Pensioenhervorming vliegend personeel burgerluchtvaart goedgekeurd - tweede lezing
De ministerraad keurt in tweede lezing een ontwerp van koninklijk besluit goed dat de hervorming van de pensioenen van het vliegend personeel in de burgerlijke luchtvaart afrondt. Met de goedgekeurde overgangsmaatregelen worden de voorwaarden voor vervroegd pensioen van piloten en kabinepersoneel geleidelijk gelijkgeschakeld met de verstrengde pensioenvoorwaarden van het algemeen stelsel. Dat betekent dat vervroegd pensioen pas mogelijk wordt vanaf 62 jaar na een loopbaan van minimum 40 jaar.

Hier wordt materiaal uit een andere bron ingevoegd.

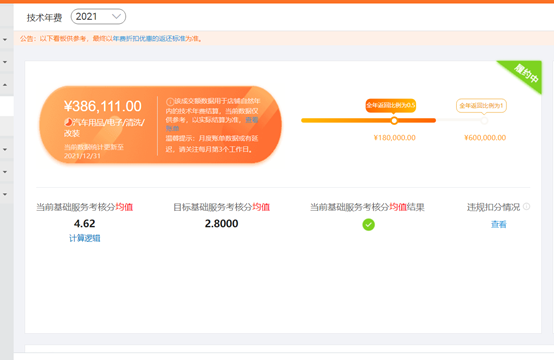Click the 全年返回比例为0.5 orange badge

pyautogui.click(x=390, y=105)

Vroeger hadden piloten een volledige loopbaan na 30 jaar en kabinepersoneel na 34 jaar. Dat betekent dat ze respectievelijk na 30 en 34 jaar met pensioen konden gaan. Ook als ze niet aan die loopbaanvoorwaarden voldeden, kon het vliegend personeel in de burgerluchtvaart nog op pensioen op 55 jaar. Bij de pensioenhervorming eind vorig jaar werd het bijzonder pensioenstelsel van het vliegend personeel van de burgerluchtvaart opgeheven.
De regering rondt de pensioenhervorming voor het vliegend personeel van de burgerluchtvaart nu af met een aantal overgangsmaatregelen. Zo zal niet worden geraakt aan verworven pensioenrechten. Daarnaast gaat de ministerraad akkoord om het vliegend personeel dat op datum van 31 december 2012 voldoet aan de pensioenvoorwaarden zoals bepaald in het koninklijk besluit van 3 november 1969 hun rustpensioen kunnen opnemen volgens de voorwaarden van dat besluit.
Door de opheffing van het bijzonder pensioenstelsel van het vliegend personeel van de burgerlijke luchtvaart met ingang van 1 januari 2012 zijn de bijzondere werkgevers- en werknemersbijdragen voor dit pensioenstelsel niet langer verschuldigd vanaf 1 januari 2012.